FANCY FRENCH BREAD
Bonjour! Ah the classic French Bread; airy, crispy golden crust, chewy middle with the slightest hint of sweetness. French bread was the first bread I ever made in my first year of technical training. Prior to then, I thought bread was the hardest thing to bake. It is such a sought after part of our diet and symbolizes an amazing comfort food, which is why I knew I had to include this simple recipe on the blog. The scent of yeast and toasted bread rolls through the air as it bakes in the oven creating the most inviting feeling in your home. This particular French bread has a slight sweetness, which enables it to adapt to any recipe. Although, eating bread on its own is never an awful thing. That is why I have created a whipped, sweet banana butter for the side. The sugariness will melt away on your palate as you eat and you'll be left happy and in a bread comma.

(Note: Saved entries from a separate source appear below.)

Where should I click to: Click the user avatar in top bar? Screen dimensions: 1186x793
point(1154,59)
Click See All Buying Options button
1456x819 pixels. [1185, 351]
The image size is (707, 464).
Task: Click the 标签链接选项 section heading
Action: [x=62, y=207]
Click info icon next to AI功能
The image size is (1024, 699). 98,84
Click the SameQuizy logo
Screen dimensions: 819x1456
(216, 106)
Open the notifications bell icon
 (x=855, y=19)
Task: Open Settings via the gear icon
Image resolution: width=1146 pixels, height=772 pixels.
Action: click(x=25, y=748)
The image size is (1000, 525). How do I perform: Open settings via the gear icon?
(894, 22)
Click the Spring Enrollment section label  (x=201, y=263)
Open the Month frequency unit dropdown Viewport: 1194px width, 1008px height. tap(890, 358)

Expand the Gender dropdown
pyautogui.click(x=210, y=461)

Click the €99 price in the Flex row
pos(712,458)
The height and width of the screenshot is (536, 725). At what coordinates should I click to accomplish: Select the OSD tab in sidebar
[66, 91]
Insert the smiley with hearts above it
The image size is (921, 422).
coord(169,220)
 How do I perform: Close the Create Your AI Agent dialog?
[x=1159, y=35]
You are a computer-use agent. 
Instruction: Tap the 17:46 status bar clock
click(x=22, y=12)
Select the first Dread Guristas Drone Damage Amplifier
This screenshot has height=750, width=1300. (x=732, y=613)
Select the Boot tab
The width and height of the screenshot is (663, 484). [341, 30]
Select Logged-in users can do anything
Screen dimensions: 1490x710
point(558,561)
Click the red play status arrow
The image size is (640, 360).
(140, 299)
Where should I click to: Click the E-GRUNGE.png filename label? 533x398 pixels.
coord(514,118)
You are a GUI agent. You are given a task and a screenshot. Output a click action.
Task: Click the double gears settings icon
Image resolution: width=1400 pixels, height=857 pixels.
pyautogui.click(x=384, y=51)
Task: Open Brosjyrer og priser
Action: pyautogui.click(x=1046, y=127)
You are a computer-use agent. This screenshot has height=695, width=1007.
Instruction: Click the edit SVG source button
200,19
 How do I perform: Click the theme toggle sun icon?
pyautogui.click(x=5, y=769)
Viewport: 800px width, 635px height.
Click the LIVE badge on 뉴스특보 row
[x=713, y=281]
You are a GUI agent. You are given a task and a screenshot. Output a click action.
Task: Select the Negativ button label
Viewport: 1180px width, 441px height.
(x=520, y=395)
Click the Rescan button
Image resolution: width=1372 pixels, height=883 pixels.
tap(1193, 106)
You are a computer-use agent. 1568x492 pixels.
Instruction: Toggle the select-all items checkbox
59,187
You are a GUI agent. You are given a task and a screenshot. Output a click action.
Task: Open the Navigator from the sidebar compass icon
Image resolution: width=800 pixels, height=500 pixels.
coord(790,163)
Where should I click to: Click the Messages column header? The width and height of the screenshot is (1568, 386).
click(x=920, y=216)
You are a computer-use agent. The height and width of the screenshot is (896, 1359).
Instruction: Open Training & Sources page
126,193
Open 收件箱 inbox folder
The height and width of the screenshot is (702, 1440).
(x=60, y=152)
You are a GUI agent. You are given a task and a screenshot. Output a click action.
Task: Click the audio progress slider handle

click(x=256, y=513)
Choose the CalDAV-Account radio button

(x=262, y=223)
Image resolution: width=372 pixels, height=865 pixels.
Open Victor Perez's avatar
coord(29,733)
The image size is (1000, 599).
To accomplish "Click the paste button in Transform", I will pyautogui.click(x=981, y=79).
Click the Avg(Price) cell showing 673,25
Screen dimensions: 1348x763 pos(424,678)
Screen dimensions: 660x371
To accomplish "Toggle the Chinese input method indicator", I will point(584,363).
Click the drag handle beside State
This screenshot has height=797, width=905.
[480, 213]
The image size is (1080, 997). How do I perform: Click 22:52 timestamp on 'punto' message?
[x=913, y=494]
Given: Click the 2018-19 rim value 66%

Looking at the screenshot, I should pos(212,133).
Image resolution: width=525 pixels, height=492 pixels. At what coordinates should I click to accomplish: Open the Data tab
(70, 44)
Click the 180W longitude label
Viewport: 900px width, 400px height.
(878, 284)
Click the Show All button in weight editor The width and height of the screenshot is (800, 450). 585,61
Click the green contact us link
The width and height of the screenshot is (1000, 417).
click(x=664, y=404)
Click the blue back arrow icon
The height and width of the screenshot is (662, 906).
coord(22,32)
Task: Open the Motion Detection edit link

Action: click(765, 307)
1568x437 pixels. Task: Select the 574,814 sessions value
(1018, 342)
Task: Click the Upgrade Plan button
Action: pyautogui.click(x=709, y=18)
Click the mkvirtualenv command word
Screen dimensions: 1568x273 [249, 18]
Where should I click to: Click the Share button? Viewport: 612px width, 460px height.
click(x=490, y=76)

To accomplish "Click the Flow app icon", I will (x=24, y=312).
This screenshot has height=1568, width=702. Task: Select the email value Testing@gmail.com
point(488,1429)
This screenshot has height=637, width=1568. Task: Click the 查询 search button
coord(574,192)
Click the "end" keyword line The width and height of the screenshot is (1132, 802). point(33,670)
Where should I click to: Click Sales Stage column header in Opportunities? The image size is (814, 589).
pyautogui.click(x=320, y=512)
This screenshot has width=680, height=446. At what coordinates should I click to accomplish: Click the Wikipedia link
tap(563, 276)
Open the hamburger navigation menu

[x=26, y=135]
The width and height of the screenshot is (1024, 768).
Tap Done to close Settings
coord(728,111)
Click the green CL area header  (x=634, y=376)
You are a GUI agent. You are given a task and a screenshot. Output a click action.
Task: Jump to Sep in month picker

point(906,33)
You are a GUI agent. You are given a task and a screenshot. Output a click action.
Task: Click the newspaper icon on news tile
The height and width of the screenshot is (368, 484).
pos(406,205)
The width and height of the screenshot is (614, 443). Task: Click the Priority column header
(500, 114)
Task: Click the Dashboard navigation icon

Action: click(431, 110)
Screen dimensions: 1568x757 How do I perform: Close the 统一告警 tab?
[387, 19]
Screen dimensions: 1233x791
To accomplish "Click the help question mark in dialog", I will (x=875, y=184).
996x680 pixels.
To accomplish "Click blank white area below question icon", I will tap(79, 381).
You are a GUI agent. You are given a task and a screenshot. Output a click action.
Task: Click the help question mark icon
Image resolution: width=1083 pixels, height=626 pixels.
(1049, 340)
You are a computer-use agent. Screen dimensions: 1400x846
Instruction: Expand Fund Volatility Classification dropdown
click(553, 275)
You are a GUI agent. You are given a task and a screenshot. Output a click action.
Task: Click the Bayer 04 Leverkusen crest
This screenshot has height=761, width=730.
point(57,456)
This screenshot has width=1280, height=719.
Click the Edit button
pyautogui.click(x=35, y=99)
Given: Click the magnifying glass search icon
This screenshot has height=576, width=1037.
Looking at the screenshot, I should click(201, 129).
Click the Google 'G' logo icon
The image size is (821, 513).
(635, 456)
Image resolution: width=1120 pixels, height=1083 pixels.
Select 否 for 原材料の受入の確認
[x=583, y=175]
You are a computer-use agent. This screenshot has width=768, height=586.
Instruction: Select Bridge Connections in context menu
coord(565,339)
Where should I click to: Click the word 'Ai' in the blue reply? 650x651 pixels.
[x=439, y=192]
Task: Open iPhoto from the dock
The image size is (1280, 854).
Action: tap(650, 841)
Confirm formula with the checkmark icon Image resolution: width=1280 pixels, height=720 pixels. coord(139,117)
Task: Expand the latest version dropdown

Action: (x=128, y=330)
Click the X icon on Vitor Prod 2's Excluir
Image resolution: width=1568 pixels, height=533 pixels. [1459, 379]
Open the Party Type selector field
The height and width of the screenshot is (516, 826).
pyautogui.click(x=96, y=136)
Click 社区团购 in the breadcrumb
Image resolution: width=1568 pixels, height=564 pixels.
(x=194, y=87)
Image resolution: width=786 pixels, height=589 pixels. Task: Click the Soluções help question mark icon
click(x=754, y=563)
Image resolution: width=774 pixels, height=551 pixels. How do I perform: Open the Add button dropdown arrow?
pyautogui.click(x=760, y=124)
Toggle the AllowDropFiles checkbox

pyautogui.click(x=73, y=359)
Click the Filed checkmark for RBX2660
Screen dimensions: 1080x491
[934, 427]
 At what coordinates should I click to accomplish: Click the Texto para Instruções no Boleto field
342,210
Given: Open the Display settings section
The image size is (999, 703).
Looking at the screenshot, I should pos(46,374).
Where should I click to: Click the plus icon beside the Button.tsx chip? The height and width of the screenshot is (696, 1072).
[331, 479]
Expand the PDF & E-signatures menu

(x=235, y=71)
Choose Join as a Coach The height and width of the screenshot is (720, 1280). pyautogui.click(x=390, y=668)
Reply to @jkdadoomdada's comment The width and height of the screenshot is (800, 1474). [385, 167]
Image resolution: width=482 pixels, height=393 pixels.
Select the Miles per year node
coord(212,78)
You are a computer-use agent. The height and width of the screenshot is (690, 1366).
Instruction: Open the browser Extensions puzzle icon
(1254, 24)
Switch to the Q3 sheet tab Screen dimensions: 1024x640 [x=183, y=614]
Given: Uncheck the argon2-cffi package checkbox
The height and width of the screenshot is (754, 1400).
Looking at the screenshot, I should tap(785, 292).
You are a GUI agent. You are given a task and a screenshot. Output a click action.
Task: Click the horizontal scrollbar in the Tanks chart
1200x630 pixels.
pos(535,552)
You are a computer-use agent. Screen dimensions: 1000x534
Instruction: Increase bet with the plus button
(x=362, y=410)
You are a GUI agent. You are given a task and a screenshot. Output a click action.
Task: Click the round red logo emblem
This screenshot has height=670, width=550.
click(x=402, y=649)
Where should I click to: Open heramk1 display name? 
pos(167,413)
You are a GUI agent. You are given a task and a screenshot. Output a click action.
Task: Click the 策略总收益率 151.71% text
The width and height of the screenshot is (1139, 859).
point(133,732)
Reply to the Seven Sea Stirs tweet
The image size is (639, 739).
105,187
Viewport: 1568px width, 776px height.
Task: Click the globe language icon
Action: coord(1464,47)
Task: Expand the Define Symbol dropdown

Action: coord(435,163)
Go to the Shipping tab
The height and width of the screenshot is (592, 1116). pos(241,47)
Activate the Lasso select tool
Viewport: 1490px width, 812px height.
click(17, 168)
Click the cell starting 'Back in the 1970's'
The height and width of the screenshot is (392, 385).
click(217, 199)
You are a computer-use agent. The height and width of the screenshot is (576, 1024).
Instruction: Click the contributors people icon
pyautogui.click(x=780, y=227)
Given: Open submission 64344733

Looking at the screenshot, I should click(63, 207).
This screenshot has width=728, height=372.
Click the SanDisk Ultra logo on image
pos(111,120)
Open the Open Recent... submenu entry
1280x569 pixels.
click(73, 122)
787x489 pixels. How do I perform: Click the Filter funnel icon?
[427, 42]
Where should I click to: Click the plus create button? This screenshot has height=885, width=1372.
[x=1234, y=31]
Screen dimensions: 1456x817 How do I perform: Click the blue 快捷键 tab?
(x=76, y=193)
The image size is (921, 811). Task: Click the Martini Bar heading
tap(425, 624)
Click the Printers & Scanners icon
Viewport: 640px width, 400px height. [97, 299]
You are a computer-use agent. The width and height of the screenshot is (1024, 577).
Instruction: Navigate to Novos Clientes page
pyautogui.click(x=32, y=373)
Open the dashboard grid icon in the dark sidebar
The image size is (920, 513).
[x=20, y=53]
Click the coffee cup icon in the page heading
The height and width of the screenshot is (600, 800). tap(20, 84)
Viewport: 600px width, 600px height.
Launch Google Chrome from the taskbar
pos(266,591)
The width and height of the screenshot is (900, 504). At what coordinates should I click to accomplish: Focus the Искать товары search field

The Perfect French Bread paired with Whipped Banana Brown Sugar Butter
// Bread //
- 20 ounces of warm water
- 1/2 ounce of instant yeast
- 1 pound & 14 ounces of Flour (preferably bread flour)
- 1 ounce of salt
- 2 tablespoons of honey
- 1 egg
- 1 tablespoon of water
// Butter //
- 1 stick of room temperature salted butter
- 1 ripe banana
- 2 tablespoons of brown sugar
Steps:
- Begin by mixing together the warm water, honey, and yeast in the large bowl of a mixer. Allow this to sit and bloom for 5 minutes. If you're not using a mixer, use a large bowl, whisk, and mix in the remaining ingredients by hand (besides the egg and water).
- Then incorporate the flour and salt starting on low speed and increasing it slowly. Once a dough begins to form, knead the bread for 5 minutes on medium high speed until elastic. Do not try and skip this step. Your bread will become too dense and flat.
- Turn on your oven to 400'F. Keep the bread in the same bowl adding more flour to the outside and cover with a towel. To improvise in the cold months where your kitchen won't be hot enough, place a second towel over the top of your stove. Place the bowl on top of that. The air from your oven will provide a warm temperature for your dough to rise, but will not be hot enough to cook the bread. Allow the dough to double in size; it should take about 30 minutes in total.
- After the dough has doubled, remove from the bowl onto a floured surface. Separate the dough into three equal sections using a knife or a dough cutter. To create the long baguette shape, form the dough section into a round ball. Then, roll back and forth until a cylinder shape begins to form. You can continue to lengthen the dough by moving both of your hands back and forth until it is of appropriate length for you. Do this with the rest of the dough or utilize other shapes such as rolls, knots, or loaves. Place the finished shapes onto a sheet tray.
- Proof the dough again on the stove until it doubled once more. This second proof should should take about 15 minutes.
- Whisk the egg and water together to create an egg wash for the bread. Paint the bread with this mixture with a pastry/grill brush. Put the bread in the oven and bake for about 25-35 minutes in baguette form. You can check the bread by flipping it over, sticking a toothpick in it, and if it comes out clean the bread should be done. Allow the bread to cool.
- For the butter, throw all the ingredients together in a bowl and whisk together. If your butter isn't warm enough, it will separate and look chunky. To remedy this, place the mixture in your shut off, warm oven for 5 minutes. You can now re-whisk this and it should form a cohesive whipped butter.